"""
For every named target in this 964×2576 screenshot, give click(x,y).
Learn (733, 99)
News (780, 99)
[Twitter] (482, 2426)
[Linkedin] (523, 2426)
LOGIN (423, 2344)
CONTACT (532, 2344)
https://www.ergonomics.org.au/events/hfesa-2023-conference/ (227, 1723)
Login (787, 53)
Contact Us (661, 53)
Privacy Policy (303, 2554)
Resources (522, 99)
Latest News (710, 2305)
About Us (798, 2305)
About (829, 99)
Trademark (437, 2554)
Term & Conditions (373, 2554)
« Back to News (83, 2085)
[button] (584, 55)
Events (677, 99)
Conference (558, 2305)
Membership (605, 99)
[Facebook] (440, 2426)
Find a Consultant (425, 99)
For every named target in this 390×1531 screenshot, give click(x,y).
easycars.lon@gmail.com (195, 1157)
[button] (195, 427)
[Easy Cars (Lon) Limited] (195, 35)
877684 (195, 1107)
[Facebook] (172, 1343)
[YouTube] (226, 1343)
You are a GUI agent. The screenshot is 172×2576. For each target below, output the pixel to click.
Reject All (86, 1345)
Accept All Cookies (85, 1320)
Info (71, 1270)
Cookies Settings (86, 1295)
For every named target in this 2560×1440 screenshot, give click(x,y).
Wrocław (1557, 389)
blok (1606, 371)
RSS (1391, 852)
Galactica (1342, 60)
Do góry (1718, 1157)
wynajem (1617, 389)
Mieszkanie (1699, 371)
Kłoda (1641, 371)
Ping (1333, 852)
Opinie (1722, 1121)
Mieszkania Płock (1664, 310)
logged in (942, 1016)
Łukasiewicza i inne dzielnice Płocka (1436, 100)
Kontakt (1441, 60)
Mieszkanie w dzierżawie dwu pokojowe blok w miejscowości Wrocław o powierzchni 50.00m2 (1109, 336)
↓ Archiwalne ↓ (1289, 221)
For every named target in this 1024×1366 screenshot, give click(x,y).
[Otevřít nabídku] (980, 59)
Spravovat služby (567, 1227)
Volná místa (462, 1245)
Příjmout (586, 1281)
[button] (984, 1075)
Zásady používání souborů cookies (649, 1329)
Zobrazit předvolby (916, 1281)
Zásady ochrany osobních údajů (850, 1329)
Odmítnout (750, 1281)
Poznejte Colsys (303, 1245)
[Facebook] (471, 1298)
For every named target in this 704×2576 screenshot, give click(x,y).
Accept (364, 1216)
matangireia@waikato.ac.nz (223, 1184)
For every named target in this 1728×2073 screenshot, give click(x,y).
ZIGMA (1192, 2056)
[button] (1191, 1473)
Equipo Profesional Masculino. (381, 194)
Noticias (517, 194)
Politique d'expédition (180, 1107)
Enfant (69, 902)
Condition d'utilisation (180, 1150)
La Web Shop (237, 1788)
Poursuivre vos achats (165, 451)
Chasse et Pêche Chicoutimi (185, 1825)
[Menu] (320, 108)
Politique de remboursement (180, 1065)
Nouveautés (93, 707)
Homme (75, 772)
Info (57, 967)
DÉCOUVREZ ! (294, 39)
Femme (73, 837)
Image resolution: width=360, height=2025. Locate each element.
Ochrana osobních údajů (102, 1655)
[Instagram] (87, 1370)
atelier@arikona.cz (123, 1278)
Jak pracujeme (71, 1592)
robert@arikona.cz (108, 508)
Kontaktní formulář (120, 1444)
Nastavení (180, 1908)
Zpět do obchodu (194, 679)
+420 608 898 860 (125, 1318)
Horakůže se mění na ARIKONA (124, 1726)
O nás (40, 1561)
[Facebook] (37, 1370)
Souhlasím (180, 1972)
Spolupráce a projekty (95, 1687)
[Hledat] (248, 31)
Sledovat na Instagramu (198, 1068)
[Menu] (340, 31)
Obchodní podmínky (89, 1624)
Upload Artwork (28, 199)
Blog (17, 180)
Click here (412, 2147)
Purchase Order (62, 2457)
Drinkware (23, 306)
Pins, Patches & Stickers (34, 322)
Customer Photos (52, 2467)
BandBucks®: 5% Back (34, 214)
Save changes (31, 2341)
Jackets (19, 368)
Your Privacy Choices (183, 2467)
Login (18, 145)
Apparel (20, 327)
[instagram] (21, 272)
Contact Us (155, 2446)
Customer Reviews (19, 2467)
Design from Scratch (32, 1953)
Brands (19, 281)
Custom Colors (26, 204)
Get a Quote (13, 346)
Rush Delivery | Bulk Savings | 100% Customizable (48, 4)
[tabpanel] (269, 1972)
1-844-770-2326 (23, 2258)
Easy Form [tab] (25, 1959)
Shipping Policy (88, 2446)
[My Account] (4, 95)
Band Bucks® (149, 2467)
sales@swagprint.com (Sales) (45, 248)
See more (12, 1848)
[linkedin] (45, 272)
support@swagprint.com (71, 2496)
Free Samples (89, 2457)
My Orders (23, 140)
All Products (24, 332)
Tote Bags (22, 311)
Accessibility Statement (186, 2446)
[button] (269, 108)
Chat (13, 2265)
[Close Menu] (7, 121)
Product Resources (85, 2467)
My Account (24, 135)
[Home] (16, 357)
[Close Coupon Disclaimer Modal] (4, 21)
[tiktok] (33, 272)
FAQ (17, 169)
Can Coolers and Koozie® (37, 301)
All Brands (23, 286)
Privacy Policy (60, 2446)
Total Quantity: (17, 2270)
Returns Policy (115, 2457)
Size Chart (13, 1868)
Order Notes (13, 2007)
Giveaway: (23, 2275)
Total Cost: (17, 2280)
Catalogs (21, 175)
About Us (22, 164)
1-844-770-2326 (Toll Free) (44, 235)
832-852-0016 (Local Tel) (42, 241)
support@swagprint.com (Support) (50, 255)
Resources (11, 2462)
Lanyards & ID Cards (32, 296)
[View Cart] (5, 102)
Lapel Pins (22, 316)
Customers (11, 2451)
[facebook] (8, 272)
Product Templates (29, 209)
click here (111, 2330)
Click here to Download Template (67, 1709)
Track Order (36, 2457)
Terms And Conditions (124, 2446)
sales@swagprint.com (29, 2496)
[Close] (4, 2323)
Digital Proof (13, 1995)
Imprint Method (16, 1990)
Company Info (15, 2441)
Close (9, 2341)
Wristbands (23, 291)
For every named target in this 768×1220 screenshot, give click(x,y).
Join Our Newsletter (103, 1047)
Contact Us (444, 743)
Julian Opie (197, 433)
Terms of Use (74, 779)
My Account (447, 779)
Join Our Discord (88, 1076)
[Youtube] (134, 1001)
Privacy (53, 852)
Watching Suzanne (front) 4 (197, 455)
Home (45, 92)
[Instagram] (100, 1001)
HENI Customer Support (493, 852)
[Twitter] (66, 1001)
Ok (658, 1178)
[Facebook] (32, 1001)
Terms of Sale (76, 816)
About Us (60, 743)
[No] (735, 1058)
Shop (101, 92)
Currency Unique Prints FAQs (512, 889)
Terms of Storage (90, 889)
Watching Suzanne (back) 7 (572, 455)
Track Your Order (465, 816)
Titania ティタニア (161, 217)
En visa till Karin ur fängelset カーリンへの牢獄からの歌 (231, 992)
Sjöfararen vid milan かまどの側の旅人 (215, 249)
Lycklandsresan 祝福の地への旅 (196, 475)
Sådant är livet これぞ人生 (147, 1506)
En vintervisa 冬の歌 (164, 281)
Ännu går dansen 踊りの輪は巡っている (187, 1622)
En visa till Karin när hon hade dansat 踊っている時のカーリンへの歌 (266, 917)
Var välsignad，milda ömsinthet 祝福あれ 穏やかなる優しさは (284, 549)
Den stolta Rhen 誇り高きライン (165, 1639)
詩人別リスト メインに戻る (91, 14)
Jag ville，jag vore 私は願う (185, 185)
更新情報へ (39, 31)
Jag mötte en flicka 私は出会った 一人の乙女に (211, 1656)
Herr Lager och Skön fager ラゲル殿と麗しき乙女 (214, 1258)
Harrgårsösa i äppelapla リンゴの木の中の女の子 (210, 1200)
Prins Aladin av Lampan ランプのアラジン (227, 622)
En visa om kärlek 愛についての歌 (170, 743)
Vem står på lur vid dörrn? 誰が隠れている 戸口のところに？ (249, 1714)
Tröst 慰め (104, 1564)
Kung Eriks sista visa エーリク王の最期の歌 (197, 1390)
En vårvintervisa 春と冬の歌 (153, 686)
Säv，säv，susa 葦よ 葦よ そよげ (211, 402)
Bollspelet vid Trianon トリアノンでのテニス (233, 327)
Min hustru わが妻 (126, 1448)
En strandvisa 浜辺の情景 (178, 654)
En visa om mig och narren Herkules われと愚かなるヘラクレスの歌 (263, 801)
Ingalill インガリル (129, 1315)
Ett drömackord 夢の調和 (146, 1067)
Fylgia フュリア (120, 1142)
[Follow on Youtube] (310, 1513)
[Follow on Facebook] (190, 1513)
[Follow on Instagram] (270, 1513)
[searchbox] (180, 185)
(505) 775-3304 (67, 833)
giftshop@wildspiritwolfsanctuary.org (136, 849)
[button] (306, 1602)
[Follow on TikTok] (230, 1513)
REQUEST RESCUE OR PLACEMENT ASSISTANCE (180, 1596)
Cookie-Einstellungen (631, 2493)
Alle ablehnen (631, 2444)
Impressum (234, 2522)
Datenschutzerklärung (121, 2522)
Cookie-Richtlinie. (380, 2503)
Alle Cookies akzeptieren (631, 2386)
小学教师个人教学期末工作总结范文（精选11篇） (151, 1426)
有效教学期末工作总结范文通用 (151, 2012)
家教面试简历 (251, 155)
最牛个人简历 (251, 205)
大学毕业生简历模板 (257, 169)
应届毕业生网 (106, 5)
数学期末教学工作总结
"""
■ **Work instructions**: All lines from the first line of the listing above through the line containing "Kłoda (1641, 371)" are to be retyped exactly. Leave out any other line.

■ **Answer space**:
For every named target in this 964×2576 screenshot, give click(x,y).
Learn (733, 99)
News (780, 99)
[Twitter] (482, 2426)
[Linkedin] (523, 2426)
LOGIN (423, 2344)
CONTACT (532, 2344)
https://www.ergonomics.org.au/events/hfesa-2023-conference/ (227, 1723)
Login (787, 53)
Contact Us (661, 53)
Privacy Policy (303, 2554)
Resources (522, 99)
Latest News (710, 2305)
About Us (798, 2305)
About (829, 99)
Trademark (437, 2554)
Term & Conditions (373, 2554)
« Back to News (83, 2085)
[button] (584, 55)
Events (677, 99)
Conference (558, 2305)
Membership (605, 99)
[Facebook] (440, 2426)
Find a Consultant (425, 99)
For every named target in this 390×1531 screenshot, give click(x,y).
easycars.lon@gmail.com (195, 1157)
[button] (195, 427)
[Easy Cars (Lon) Limited] (195, 35)
877684 (195, 1107)
[Facebook] (172, 1343)
[YouTube] (226, 1343)
You are a GUI agent. The screenshot is 172×2576. For each target below, output the pixel to click.
Reject All (86, 1345)
Accept All Cookies (85, 1320)
Info (71, 1270)
Cookies Settings (86, 1295)
For every named target in this 2560×1440 screenshot, give click(x,y).
Wrocław (1557, 389)
blok (1606, 371)
RSS (1391, 852)
Galactica (1342, 60)
Do góry (1718, 1157)
wynajem (1617, 389)
Mieszkanie (1699, 371)
Kłoda (1641, 371)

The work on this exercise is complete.